A cena se repete quase todos os anos. Chega o penúltimo mês do calendário, e empresas e organizações das mais variadas se prontificam a debater a chaga mais exposta resultante dos anos de exploração de pessoas vindas de África. É o momento que pedem para que pessoas da minha cor falem sobre como é ser negro, o que precisa ser feito para combater o racismo, dentre outros temas.

Acredito que é natural a curiosidade de quem nunca sentiu o racismo lhe atravessar. Porém, eu como negro gostaria muito de saber como uma pessoa se sente ao saber que seus iguais nos perseguem e nos matam. Como vocês reagem ao saber que pessoas que têm a mesma cor que vocês processam pessoas pretas que ousaram chamar racistas pelo nome que os cabem, como noticiamos esta semana.

Como vocês, brancos, lidam com a informação de que ninguém da sua cor morreu pelas mãos da polícia no Recife no ano passado, como mostrou a pesquisa Pele Alvo: A Cor que a Polícia Apaga, feita pela Rede de Observatórios da Segurança? Pergunto porque fazer essa matéria me tocou como negro e pernambucano. Faço esses questionamentos de forma sincera porque sei que o racismo também pode os atingir de forma muito direta.

Não faz mais que um mês que eu estava na praça em frente ao edifício onde o humorista Eddy Jr foi vítima de racismo, perseguição e ameaça de morte feita por uma vizinha e seu filho no bairro da Barra Funda, em São Paulo. Umas das primeiras a chegar no local marcado para uma manifestação organizada por pessoas negras era uma mulher loira de cabelos muito lisos.

Ela estava acompanhada pelo advogado Ewerton Carvalho, uma das lideranças daquele ato. Ela me foi apresentada como também advogada que estava ali para dar suporte caso fosse preciso durante o protesto. Confesso que tive preconceito. Uma mulher branca e rica naquele espaço me causou estranheza.
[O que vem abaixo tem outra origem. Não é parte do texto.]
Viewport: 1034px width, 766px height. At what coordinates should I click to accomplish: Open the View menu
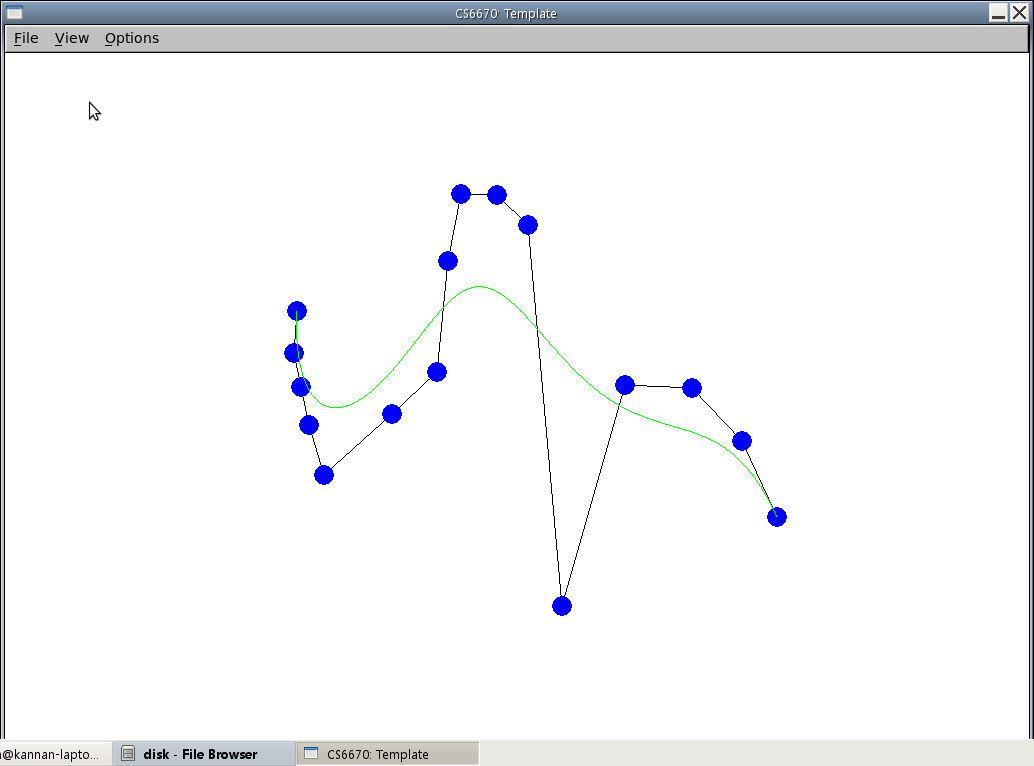[x=72, y=38]
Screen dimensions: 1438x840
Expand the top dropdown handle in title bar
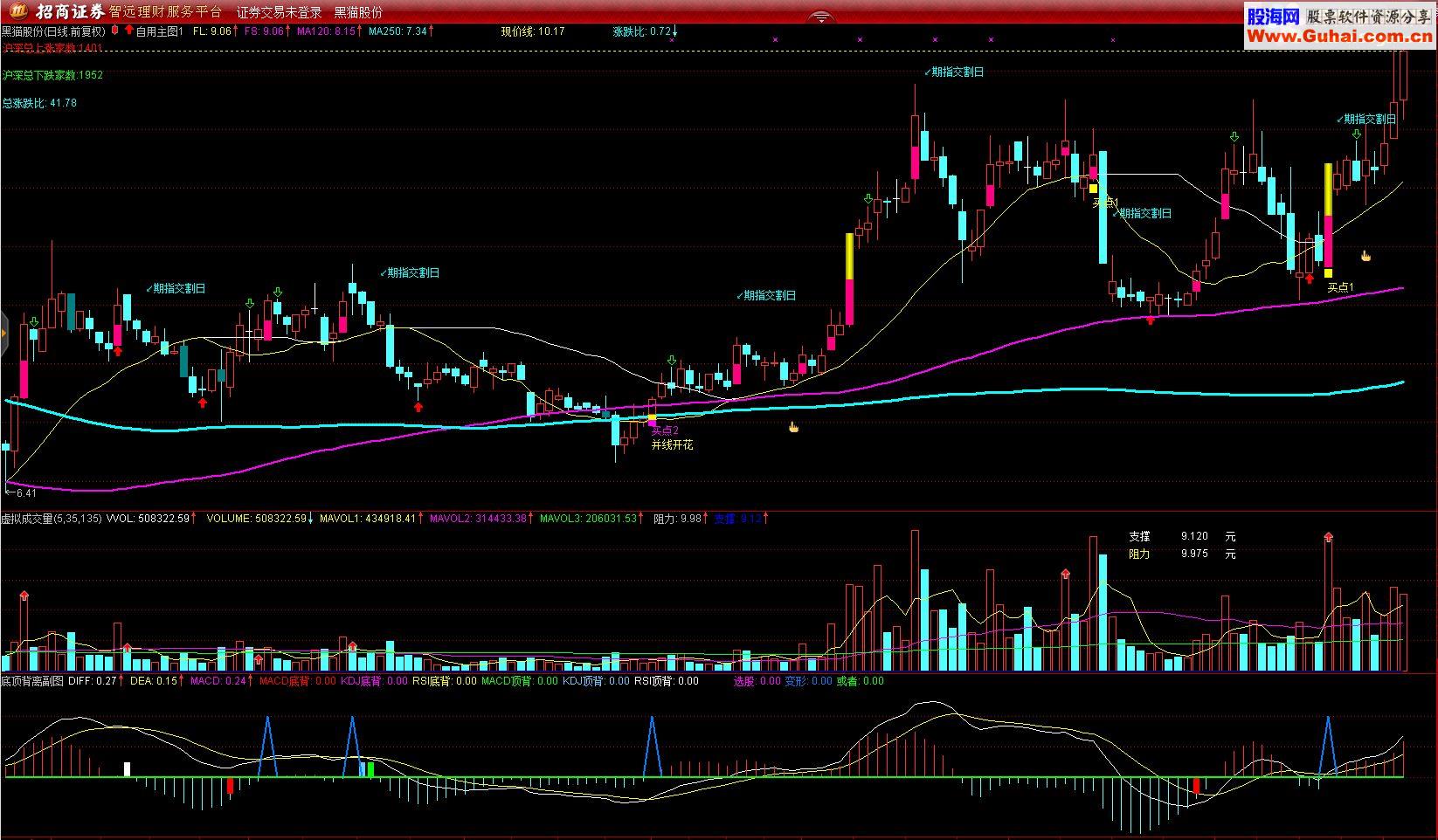point(821,17)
Alguns poucos dias depois, eu estava ao telefone com a mesma mulher. Ela me disse que seu filho de 15 anos foi vítima de racismo em um grupo de alunos de um dos colégios mais caros do Brasil. Ali eu vi que Thaís Cremasco se parecia muito com a minha mãe e lembrei que mulheres brancas sofrem com o racismo que seus filhos negros são vítimas.
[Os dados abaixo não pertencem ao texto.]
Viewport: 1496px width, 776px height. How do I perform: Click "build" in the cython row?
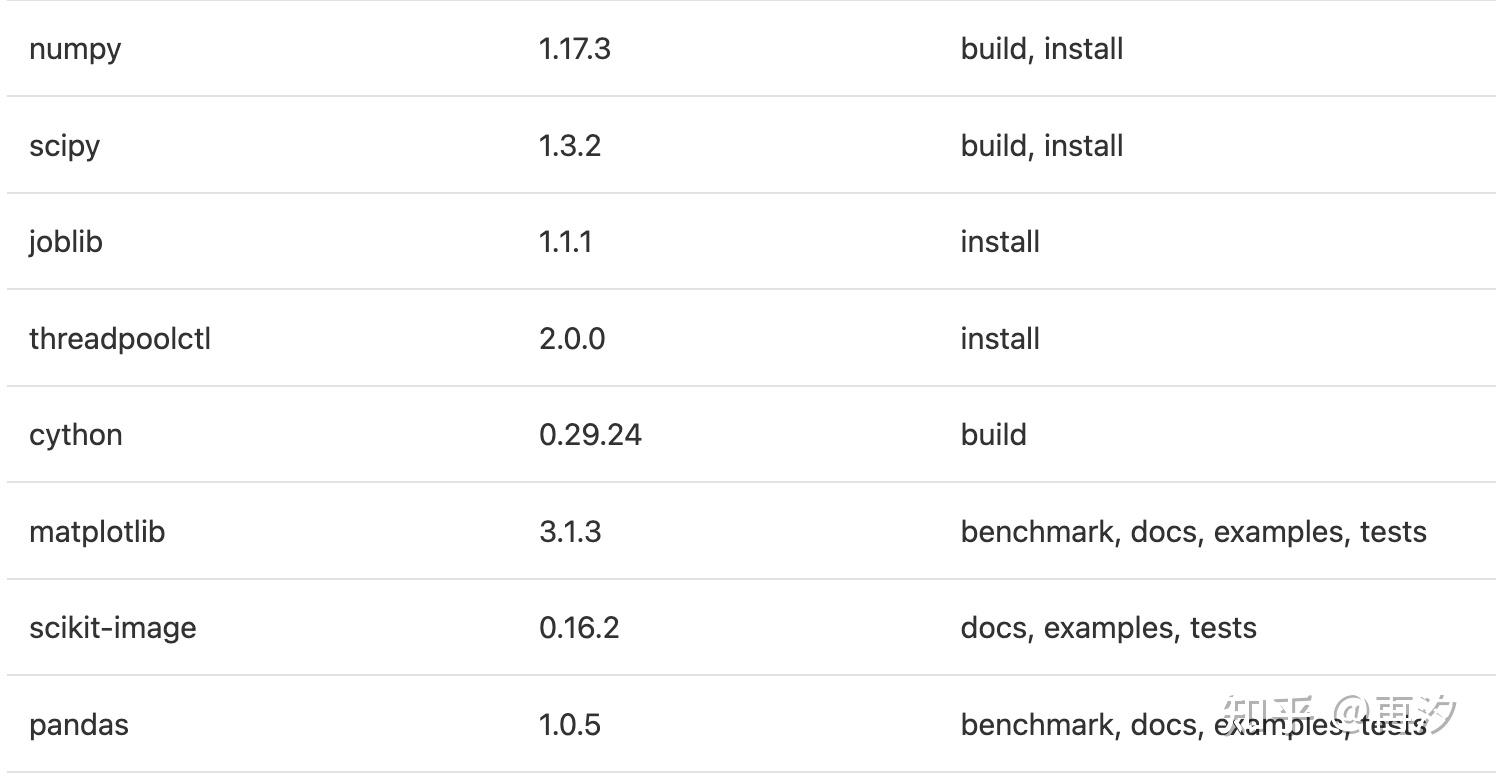[x=993, y=435]
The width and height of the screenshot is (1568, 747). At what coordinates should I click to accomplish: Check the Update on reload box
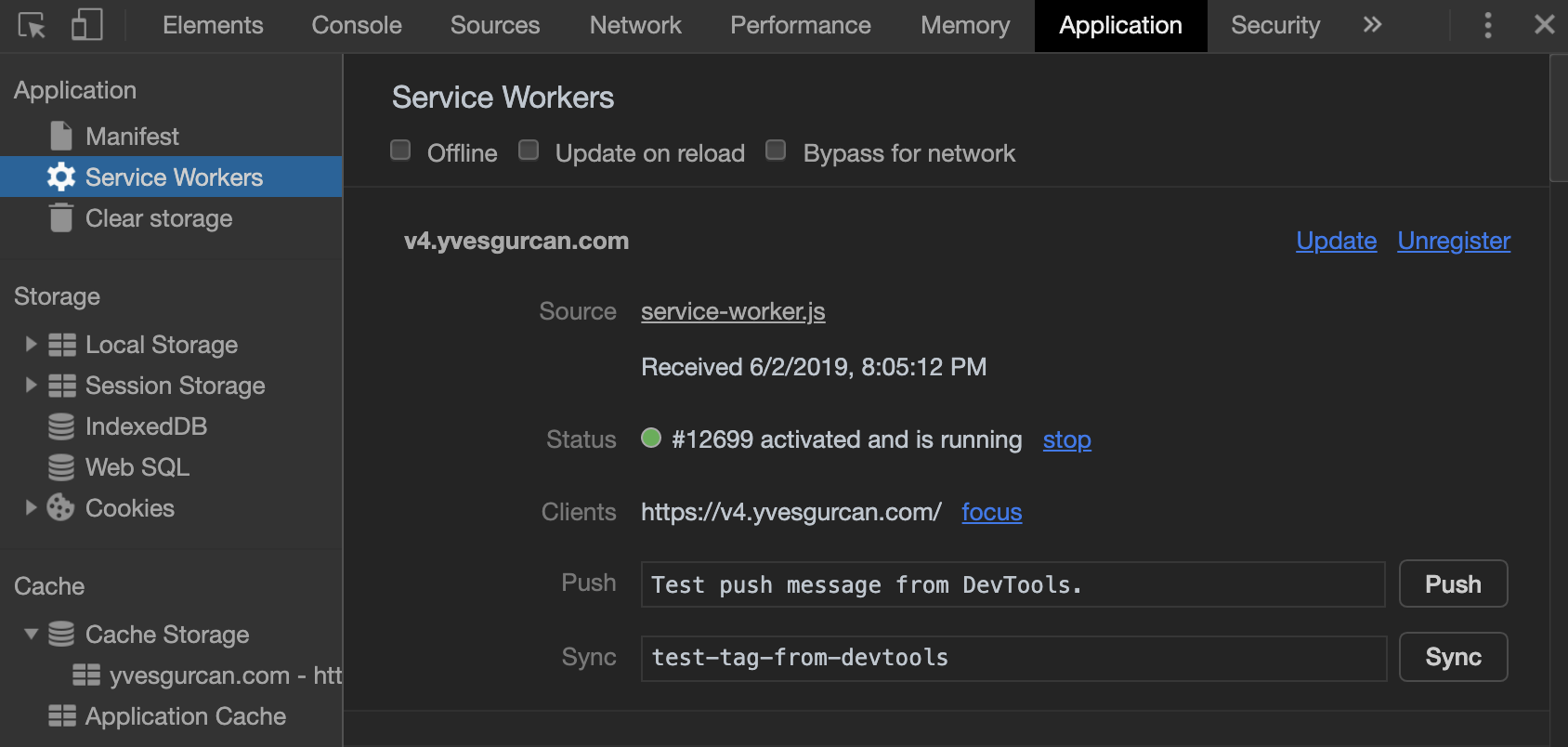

No começo dos anos 1990, Dona Conceição Mendes foi abordada na praça de alimentação de um shopping por uma mulher desconhecida que a olhava com espanto para ela e para criança que estava ao seu lado. Sem nenhuma cerimônia ou pudor ela lançou a pergunta/ofensa: seu filho é adotado?

Minha mãe foi testemunha e vítima ao mesmo tempo da primeira vez que, mesmo sem eu entender, o racismo me atingiu. Hoje faz sentido para mim a cena da minha mãe chorando em casa contando o episódio para uma tia minha logo que chegamos em casa.

A data deste domingo além de ser um momento de visibilidade da causa racial e de orgulho para o povo negro, é momento para que a branquitude ponha a mão na consciência e se questione como o racismo também faz parte do seu cotidiano.